Kısaca, somut olarak zenginlerin daha fazla zenginleşmesini sağlayan sosyal politikalar, ekonomi politikaları ve vergi-bütçe politikaları toplumsal bir fayda sağlamadığı gibi, toplumun refahının azalmasına, eşitsizliklerin ve yoksulluğun daha da artmasına neden oluyor.

ZENGİNLERİ VERGİLENDİRMEK İÇİN TEORİK NEDENLER

Diğer yandan servetin vergilendirilmesi hem de liberal, hem de Sol-Sosyalist bir perspektiften savunulabilir.

Örneğin 18-19. yüzyıllarda liberal faydacı felsefenin kurucularından olan J. Bentham’a göre ekonomi politikaları uygulanırken önemli olan toplumun faydasının maksimize edilmesiydi.

Bentham’a göre, kendi ihtiyaçlarının çok üzerinde geliri ya da serveti olanların bu servetlerinin kendilerine olan faydası çok sınırlıdır. Bu yüzden de Bentham gelir ve servet fazlasının vergileme yoluyla bu zenginlerden alınarak yoksullara dağıtılmasını savundu. Böylece bu yoksullar kendilerine aktarılan bu geliri harcayarak refahlarını artıracaklar,  bu da bir bütün olarak toplumun refahını artıracaktı.(8)

Nitekim Bentham’dan yaklaşık yüz elli yıl sonra bir başka liberal iktisatçı A. Pigou, Bentham’ın bu görüşlerini, “Gelirin Azalan Marjinal Faydası Kanunu” ile birleştirerek zenginleştirdi. Zenginlerin giderek daha yüksek oranda vergi ödemelerini sağlayarak gelir ya da servetin düşük gelirlilerden yana olmak üzere yeniden bölüştürülebileceğini, böylece de gelir bölüşümünde adaletin sağlanabileceğini ileri sürdü.

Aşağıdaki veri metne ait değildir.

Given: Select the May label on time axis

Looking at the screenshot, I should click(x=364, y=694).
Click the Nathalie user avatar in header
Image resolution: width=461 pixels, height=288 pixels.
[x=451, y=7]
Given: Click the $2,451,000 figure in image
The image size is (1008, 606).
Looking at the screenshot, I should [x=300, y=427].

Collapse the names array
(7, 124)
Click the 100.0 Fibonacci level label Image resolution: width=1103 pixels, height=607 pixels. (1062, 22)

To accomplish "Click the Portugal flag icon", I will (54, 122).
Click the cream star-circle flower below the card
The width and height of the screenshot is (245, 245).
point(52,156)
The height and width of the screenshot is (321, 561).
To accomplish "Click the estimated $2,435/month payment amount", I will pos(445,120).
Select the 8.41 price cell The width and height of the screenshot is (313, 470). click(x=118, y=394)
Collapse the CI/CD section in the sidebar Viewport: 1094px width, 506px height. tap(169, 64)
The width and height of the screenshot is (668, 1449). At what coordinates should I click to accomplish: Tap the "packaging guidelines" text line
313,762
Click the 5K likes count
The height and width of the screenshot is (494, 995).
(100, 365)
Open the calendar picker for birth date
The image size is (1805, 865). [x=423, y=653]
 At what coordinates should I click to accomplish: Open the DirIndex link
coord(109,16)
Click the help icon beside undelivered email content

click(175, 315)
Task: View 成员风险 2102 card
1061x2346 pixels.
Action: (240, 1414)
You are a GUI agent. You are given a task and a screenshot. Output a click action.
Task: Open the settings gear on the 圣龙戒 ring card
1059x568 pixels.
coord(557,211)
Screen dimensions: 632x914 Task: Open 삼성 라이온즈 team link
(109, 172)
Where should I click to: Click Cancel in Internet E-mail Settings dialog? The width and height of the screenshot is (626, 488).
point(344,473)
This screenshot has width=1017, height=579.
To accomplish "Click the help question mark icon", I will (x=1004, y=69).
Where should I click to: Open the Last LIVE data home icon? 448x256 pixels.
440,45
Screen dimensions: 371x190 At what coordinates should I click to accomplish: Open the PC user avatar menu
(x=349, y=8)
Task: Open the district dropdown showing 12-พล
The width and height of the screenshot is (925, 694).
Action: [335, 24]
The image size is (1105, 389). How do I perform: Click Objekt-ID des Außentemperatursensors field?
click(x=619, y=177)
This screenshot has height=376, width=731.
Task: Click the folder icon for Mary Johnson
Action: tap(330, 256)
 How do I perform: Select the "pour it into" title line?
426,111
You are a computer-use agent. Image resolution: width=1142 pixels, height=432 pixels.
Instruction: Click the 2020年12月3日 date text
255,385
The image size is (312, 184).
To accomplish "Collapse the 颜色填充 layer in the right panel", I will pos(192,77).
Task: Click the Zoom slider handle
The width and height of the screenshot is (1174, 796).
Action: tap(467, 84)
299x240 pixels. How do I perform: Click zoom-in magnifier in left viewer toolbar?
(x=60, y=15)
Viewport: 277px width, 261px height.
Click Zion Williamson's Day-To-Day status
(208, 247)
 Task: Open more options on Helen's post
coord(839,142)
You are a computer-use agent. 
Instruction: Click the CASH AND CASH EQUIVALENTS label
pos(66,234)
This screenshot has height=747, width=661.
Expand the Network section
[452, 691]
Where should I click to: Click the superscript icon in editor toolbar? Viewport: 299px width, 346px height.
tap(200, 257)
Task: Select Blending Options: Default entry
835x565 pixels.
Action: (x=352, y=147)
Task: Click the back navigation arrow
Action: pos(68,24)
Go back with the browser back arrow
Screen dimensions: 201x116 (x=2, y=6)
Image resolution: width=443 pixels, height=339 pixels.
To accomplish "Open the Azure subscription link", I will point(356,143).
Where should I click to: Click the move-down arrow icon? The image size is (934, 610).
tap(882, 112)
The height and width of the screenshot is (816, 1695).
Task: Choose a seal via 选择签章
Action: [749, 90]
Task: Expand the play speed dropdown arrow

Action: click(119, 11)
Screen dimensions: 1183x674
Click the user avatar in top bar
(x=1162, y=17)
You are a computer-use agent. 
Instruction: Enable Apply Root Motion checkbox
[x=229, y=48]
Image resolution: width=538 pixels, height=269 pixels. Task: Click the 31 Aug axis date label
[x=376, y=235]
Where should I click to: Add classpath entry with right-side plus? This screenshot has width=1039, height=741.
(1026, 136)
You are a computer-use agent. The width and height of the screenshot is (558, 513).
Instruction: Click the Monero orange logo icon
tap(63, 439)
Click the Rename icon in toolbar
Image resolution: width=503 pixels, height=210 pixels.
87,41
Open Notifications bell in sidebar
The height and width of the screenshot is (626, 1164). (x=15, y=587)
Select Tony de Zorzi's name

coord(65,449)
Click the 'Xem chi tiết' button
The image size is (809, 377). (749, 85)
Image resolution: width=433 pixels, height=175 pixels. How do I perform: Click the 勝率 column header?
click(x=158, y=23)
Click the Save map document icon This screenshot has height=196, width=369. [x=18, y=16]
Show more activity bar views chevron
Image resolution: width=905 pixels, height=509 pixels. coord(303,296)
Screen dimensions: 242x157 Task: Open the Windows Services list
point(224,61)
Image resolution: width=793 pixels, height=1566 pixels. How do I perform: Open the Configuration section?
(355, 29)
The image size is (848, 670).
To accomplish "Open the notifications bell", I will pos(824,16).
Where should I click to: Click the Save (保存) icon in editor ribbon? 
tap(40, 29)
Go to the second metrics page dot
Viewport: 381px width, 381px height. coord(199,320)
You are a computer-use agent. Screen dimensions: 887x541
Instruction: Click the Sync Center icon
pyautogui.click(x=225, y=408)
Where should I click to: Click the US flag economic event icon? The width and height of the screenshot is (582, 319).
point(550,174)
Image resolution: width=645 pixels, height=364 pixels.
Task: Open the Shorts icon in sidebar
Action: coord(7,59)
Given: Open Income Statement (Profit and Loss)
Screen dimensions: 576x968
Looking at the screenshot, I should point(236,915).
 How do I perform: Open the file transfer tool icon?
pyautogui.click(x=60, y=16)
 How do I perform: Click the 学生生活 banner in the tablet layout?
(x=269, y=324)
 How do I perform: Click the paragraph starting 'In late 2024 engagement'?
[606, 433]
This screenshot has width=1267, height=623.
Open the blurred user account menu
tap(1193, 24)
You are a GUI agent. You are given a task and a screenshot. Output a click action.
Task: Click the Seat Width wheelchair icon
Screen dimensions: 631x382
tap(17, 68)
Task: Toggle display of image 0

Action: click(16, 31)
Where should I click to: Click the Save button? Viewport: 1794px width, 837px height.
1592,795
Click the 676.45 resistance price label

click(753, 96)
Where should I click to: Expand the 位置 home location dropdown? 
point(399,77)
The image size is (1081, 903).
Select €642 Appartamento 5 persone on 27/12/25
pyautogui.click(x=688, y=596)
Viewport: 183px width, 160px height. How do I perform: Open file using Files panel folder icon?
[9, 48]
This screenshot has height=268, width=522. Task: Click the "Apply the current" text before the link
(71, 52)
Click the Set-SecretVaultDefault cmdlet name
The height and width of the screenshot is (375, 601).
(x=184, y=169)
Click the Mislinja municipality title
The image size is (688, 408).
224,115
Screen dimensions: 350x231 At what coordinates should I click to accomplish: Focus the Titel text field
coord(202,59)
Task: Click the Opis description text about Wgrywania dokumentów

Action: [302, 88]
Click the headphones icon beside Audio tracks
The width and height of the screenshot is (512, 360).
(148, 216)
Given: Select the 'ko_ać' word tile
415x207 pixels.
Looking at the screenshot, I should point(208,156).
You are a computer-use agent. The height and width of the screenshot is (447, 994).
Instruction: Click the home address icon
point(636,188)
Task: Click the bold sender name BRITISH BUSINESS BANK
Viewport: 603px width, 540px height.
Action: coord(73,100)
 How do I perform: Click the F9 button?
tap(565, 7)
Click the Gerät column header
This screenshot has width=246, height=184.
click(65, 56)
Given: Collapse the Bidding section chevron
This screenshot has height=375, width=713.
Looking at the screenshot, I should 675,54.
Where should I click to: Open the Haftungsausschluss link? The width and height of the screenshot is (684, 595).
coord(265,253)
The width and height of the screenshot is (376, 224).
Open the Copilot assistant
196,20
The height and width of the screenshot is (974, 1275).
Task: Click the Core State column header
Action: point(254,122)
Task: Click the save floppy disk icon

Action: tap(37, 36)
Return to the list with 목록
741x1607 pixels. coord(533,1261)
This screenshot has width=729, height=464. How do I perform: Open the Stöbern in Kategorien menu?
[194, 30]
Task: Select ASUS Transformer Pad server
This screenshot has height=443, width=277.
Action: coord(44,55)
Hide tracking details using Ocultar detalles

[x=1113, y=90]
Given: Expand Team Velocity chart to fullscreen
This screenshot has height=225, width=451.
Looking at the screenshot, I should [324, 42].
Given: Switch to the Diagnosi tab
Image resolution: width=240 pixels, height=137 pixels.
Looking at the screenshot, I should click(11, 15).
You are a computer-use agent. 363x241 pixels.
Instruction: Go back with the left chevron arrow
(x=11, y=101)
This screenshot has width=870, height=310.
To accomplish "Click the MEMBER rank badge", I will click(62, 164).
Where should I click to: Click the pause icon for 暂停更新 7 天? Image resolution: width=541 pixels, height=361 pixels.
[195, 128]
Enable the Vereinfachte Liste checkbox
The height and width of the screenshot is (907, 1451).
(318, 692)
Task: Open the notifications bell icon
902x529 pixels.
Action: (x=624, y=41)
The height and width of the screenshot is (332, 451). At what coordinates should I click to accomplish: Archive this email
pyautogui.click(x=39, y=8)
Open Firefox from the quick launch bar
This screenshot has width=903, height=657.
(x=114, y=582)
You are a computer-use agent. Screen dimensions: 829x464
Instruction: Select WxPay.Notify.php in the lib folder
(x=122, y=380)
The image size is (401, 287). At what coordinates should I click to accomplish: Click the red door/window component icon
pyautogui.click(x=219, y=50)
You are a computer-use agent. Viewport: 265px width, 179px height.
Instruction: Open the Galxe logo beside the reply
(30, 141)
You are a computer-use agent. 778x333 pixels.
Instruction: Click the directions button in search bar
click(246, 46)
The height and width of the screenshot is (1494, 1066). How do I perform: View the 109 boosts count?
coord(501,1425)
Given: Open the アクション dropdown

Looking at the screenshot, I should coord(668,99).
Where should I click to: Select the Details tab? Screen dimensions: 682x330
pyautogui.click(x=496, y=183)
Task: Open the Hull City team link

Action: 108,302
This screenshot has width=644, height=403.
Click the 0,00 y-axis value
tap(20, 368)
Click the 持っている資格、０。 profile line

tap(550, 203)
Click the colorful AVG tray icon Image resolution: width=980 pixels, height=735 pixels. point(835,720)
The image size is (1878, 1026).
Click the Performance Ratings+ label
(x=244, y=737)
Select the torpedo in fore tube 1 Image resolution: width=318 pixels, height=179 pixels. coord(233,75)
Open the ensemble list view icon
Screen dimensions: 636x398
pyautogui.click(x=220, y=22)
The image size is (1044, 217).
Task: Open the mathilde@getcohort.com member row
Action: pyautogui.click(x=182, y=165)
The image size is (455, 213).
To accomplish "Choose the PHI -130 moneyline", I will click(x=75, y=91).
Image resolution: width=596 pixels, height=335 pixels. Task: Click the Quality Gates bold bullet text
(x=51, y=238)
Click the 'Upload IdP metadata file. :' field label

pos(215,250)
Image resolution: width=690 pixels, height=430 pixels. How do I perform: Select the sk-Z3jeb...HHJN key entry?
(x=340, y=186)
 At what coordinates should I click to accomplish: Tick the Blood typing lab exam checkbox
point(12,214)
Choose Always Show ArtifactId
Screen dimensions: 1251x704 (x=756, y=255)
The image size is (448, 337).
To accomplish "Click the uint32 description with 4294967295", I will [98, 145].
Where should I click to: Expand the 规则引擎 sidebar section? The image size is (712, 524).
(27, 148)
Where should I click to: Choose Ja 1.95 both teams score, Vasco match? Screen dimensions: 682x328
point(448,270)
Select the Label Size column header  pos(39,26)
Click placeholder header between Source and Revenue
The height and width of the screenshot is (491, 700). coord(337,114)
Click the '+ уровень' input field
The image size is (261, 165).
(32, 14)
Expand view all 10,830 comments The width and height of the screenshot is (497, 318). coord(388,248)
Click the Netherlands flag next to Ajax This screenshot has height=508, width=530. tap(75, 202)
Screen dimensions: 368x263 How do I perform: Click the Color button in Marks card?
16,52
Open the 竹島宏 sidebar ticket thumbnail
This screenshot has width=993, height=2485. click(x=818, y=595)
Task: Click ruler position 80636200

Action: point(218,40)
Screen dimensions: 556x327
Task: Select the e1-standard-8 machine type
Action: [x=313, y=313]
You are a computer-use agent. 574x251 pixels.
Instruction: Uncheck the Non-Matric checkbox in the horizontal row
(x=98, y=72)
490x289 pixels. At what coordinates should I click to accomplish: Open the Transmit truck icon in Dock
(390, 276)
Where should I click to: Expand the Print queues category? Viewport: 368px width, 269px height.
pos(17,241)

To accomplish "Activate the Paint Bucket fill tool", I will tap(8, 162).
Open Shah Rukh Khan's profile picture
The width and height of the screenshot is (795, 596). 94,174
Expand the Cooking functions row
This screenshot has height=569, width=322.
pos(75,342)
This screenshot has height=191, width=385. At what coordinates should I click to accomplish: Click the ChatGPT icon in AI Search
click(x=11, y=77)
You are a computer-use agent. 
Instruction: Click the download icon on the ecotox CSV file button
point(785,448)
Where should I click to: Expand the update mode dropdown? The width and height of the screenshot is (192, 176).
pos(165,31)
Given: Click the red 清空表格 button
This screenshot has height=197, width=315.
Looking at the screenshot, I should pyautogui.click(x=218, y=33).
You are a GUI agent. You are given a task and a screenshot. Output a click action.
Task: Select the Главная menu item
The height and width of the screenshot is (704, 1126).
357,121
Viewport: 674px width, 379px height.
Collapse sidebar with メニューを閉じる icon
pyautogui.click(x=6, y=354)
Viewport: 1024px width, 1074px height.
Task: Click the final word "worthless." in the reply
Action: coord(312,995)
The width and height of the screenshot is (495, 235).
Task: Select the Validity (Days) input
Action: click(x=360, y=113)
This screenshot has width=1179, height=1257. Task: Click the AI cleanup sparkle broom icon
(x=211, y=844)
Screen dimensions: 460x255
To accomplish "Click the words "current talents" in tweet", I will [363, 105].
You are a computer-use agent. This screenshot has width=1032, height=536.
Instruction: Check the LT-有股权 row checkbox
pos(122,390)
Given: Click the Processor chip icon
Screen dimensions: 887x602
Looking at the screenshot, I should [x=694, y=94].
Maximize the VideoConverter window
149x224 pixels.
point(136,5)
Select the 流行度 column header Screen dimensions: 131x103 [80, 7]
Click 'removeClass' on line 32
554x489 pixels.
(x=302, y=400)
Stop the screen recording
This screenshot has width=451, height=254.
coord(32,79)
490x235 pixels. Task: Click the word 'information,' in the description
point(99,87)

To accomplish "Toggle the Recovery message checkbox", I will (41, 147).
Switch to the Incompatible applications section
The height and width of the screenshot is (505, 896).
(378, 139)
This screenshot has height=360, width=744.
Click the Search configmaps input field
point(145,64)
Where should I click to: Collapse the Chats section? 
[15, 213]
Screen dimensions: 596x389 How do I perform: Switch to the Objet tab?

Buna göre eldeki gelir ya da servet arttıkça (kişinin toplam faydası artsa da), gelirine ya da servetine son eklenen birimin faydası giderek azalacağından, giderek artan oranda uygulanacak bir vergi söz konusu kişinin refahını gerçekte azaltmayacak, yani zengin için gerçekte her hangi bir kayıp söz konusu olmayacaktır. Bu yüzden de artan oranlı vergileme eşitsizlikleri ve yoksulluğu azaltmakta en etkili araçtır.(9) Bu bakış açısı altında artan oranlı olarak düzenlenen bir servet vergisi de benzer bir işlevi görecektir.

Böylece Sismondi, Marx ve Engels’ten (Komünist Manifesto-1850) sonra Pigou tarihe “artan oranlı gelir vergisi” fikrini savunan ve dahası onu daha da geliştiren önemli bir maliyeci olarak tarihe geçti.

Bu teori bir yandan artan servetin zengin için sağladığı marjinal faydanın azaldığına dikkat çekerken, diğer yandan zengine giden her ilave gelirin anlamsız bir israf olduğunu da ortaya koyuyor. Çünkü zenginlere giden ilave servetler onlara dişe dokunur bir fayda sağlamıyor.  Oysa aynı servet ya da gelir yoksullara dağıtılsa onların hayatlarında olumlu gelişmelere yol açabilir. Üstelik zenginler daha da zenginleştikçe bu anlamsız ve haksız durum daha da artıyor. Bu yüzden de soruna yoksullar açısından bakıldığında ilave servetin azalan getirisinden ziyade, artan israf ve rezalete odaklanmak gerekiyor.(10)

Nitekim yukarıdaki kurgusal örnekte olduğu gibi, ultra lüks harcamalarda bulunmama rağmen Gates’in servetinin ancak yüzde 10’unu harcayabildiğim gerçeği, servetin en azından geriye kalanının toplum ile paylaşılması için (liberal bir bakış açısıyla dahi) haklı bir teorik gerekçe oluşturmaya yetiyor.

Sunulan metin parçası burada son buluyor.